- Xaçmaç
- Khachmach Khachmach
- Coordinates: 39°45′09″N 46°52′27″E﻿ / ﻿39.75250°N 46.87417°E
- Country: Azerbaijan
- • District: Khojaly

Population (2015)
- • Total: 227
- Time zone: UTC+4 (AZT)

= Khachmach =

Khachmach (Խաչմաչ; Xaçmaç) is a village in the Khojaly District of Azerbaijan, in the region of Nagorno-Karabakh. Until 2023 it was controlled by the breakaway Republic of Artsakh. The village had an ethnic Armenian-majority population until the expulsion of the Armenian population of Nagorno-Karabakh by Azerbaijan following the 2023 Azerbaijani offensive in Nagorno-Karabakh.

== History ==
During the Soviet period, the village was a part of the Askeran District of the Nagorno-Karabakh Autonomous Oblast.
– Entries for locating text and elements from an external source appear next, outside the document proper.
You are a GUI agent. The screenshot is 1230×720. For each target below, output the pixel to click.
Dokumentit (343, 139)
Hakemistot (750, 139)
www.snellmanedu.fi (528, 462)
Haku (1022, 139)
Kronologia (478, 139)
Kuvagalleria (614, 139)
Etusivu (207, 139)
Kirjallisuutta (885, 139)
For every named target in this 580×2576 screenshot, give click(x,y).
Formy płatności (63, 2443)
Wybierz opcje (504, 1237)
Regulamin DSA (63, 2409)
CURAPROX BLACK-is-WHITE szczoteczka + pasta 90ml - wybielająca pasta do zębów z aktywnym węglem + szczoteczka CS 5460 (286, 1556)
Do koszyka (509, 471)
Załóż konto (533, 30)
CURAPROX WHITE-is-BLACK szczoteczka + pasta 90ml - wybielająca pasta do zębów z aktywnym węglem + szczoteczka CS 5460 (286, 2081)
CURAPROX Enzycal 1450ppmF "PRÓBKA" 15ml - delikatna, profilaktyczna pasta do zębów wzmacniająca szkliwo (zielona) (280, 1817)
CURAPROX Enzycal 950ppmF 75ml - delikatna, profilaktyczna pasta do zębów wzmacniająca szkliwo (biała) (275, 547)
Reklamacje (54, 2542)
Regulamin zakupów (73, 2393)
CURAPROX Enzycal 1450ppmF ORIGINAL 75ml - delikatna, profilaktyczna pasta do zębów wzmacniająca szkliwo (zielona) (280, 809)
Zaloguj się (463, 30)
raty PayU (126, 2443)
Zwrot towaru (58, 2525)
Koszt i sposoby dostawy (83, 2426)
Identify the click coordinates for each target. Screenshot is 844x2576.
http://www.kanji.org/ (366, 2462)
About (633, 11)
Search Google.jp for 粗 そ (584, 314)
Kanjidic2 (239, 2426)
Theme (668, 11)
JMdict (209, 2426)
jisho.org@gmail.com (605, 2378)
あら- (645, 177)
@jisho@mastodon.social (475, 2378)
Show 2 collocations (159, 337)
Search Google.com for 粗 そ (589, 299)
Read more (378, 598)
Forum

Khachmach was controlled by the breakaway state Artsakh until its dissolution in 2024.

== Historical heritage sites ==
Historical heritage sites in and around the village include a 13th-century khachkar, St. Stephen's Church (Սուրբ Ստեփանոս եկեղեցի) built in 1651, a 17th-century cemetery, and the 18th-century church of Shoshkavank (Շոշկավանք), restored in the 20th century.

== Economy and culture ==
The population is mainly engaged in agriculture and animal husbandry. As of 2015, the village has a municipal building, a house of culture, a secondary school, and a medical centre.

== Demographics ==
The village had 202 inhabitants in 2005, and 227 inhabitants in 2015.